Supplied entries:
= = =

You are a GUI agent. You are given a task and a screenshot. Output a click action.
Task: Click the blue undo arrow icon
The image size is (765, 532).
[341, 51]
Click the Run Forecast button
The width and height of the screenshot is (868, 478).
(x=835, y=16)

= = =

Assignment: Reproduce each entry above exactly, keeping every word.

Solution for this task:
You are a GUI agent. You are given a task and a screenshot. Output a click action.
Task: Click the blue undo arrow icon
The image size is (765, 532).
[341, 51]
Click the Run Forecast button
The width and height of the screenshot is (868, 478).
(x=835, y=16)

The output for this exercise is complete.